Ce que cela signifie pour vous#

  • Agences fédérales / bureaux d'approvisionnement : Les agences verraient les seuils de dépenses officiels utilisés dans les achats mis à jour plus souvent. Cela pourrait signifier des examens et des mises à jour plus fréquents des règles internes d'approvisionnement, de la formation et des systèmes informatiques qui utilisent ces seuils.
  • Entreprises qui vendent au gouvernement fédéral (entrepreneurs, fournisseurs) : Les montants en dollars qui déterminent quel ensemble de règles d'approvisionnement s'applique (par exemple, des règles d'achat plus simples par rapport à des procédures de concurrence complète) pourraient changer plus souvent.

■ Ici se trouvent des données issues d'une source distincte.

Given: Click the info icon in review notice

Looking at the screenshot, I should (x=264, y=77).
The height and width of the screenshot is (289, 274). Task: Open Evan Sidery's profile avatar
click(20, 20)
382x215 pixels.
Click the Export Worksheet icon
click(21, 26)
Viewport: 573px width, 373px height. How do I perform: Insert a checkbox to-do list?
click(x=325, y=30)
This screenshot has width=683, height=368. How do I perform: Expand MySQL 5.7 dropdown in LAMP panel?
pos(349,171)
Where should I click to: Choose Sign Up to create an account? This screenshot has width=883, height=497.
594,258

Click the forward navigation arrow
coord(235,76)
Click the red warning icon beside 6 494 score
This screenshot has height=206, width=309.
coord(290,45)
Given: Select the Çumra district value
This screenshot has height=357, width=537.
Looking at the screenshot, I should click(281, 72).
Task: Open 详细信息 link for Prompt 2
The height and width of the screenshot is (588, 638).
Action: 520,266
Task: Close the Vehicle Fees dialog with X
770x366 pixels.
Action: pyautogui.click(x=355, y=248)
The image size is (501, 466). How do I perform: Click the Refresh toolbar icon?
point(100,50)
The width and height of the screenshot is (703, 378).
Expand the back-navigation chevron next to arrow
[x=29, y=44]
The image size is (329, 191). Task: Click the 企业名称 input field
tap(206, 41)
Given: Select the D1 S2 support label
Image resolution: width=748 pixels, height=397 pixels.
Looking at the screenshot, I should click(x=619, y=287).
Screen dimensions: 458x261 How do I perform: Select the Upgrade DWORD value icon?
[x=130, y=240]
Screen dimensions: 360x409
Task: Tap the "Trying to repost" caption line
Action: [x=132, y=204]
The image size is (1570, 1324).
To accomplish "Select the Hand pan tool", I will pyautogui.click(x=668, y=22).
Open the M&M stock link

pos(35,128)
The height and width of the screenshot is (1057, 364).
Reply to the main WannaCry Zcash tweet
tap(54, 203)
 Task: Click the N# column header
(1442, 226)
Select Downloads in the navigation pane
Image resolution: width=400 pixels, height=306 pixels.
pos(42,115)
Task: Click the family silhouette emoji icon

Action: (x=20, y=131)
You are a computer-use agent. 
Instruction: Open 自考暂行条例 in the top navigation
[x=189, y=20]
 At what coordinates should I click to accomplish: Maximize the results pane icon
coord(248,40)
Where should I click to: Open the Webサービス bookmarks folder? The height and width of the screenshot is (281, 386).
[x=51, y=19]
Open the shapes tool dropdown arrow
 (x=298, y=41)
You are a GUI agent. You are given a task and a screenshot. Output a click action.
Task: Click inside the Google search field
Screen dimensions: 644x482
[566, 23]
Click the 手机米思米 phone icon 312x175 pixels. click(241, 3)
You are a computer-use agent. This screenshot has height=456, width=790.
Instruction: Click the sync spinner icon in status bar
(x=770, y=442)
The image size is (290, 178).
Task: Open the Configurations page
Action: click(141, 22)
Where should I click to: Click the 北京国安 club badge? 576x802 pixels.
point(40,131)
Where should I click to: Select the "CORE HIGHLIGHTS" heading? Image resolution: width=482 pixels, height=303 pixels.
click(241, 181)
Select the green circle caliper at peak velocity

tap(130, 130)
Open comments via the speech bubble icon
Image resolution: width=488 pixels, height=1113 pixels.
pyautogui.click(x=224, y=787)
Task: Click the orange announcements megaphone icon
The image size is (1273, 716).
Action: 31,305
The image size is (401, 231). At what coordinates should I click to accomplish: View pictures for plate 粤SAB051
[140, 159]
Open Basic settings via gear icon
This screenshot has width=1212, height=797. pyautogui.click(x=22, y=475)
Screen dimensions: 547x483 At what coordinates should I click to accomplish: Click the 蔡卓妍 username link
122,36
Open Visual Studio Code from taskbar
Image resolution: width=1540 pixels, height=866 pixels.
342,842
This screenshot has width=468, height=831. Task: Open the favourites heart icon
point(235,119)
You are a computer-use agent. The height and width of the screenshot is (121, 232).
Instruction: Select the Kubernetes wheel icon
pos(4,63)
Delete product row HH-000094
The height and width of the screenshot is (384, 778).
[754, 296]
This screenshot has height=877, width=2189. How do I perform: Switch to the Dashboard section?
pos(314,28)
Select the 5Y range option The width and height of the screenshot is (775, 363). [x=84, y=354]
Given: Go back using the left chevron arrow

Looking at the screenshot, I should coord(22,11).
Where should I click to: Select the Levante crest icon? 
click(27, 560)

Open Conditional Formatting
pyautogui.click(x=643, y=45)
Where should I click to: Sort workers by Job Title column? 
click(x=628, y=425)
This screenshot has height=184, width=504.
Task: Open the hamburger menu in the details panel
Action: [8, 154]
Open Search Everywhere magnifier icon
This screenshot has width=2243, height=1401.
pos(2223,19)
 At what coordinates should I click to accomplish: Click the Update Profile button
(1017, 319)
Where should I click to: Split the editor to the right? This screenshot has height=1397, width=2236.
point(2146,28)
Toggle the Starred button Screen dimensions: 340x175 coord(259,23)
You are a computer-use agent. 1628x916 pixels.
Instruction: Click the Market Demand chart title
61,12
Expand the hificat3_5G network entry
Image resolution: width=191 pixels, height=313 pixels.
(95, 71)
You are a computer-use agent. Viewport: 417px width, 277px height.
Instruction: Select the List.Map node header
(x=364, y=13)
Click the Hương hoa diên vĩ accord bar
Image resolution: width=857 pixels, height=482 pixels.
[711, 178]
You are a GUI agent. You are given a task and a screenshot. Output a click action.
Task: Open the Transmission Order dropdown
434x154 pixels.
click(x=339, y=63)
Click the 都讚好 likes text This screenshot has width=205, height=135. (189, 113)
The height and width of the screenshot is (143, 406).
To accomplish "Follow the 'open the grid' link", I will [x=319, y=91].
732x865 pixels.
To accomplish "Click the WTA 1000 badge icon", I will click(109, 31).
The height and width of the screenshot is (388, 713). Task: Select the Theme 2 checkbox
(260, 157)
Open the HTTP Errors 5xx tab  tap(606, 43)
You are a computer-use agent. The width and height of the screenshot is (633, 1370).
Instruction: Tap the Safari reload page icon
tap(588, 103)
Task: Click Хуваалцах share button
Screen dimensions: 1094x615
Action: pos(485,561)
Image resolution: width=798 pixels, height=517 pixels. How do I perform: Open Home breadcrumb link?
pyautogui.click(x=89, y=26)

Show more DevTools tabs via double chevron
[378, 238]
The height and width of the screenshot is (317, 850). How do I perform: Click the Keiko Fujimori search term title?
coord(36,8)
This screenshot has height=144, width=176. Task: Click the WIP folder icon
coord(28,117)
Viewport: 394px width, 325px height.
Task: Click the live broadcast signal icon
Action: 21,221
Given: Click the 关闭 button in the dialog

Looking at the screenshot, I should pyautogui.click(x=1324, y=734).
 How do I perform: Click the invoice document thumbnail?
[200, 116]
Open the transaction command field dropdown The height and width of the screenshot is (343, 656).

Cela pourrait affecter la façon dont les entreprises soumissionnent, fixent les prix et planifient les contrats gouvernementaux.
  • Agents de passation de marchés et personnel d'approvisionnement : Des ajustements de seuils plus réguliers pourraient nécessiter la mise à jour des modèles de contrats, des procédures et de la formation sur un cycle de trois ans au lieu d'un cycle de cinq ans.
  • Contribuables / grand public : Le projet de loi lui-même ne modifie pas directement les niveaux de dépenses. Tout effet sur le coût pour les contribuables serait indirect et dépendrait de la façon dont les agences et les marchés réagissent à des mises à jour de seuils plus fréquentes.

Dépenses#

Aucune information disponible publiquement.

  • Le texte du projet de loi et le résumé ne contiennent pas d'estimation fiscale ou d'analyse des coûts.
  • Ce changement pourrait créer des coûts administratifs pour les agences afin de mettre à jour les règles, les systèmes et la formation plus souvent.
  • Les entreprises pourraient faire face à des coûts de conformité ou de planification si les changements de seuils affectent la manière dont les approvisionnements sont gérés.
  • Aucune économie nette ou coûts supplémentaires pour l'approvisionnement fédéral ne sont spécifiés dans le matériel disponible.

Point de vue des partisans#

  • Le projet de loi semble destiné à maintenir les seuils d'acquisition plus à jour en les révisant plus souvent.
  • Cela pourrait être perçu comme une amélioration de l'alignement des seuils de dépenses avec les conditions du marché ou l'inflation.
  • Des mises à jour plus fréquentes pourraient rendre les règles d'approvisionnement plus faciles à utiliser et pourraient réduire les décalages entre les seuils et les prix réels au fil du temps.
  • Le début du nouveau cycle en 2028 fournit une date claire pour le premier changement plutôt que de s'appuyer sur l'ancien calendrier de cinq ans.

Point de vue des opposants#

  • Une préoccupation est que des changements plus fréquents pourraient augmenter les charges administratives pour les agences, y compris les coûts de mise à jour des systèmes, des procédures et de la formation tous les trois ans.
  • Le projet de loi n'explique pas quels seuils spécifiques sont affectés ni comment les changements soudains seront intégrés, créant une incertitude pour les agences et les entrepreneurs.
  • Des changements plus fréquents pourraient compliquer la planification pour les entreprises qui dépendent de règles d'approvisionnement stables pour des propositions ou des investissements pluriannuels.
  • Le matériel disponible ne montre aucune analyse comparant les avantages d'un calendrier de trois ans à l'actuel calendrier de cinq ans, il n'est donc pas clair si les compromis sont justifiés.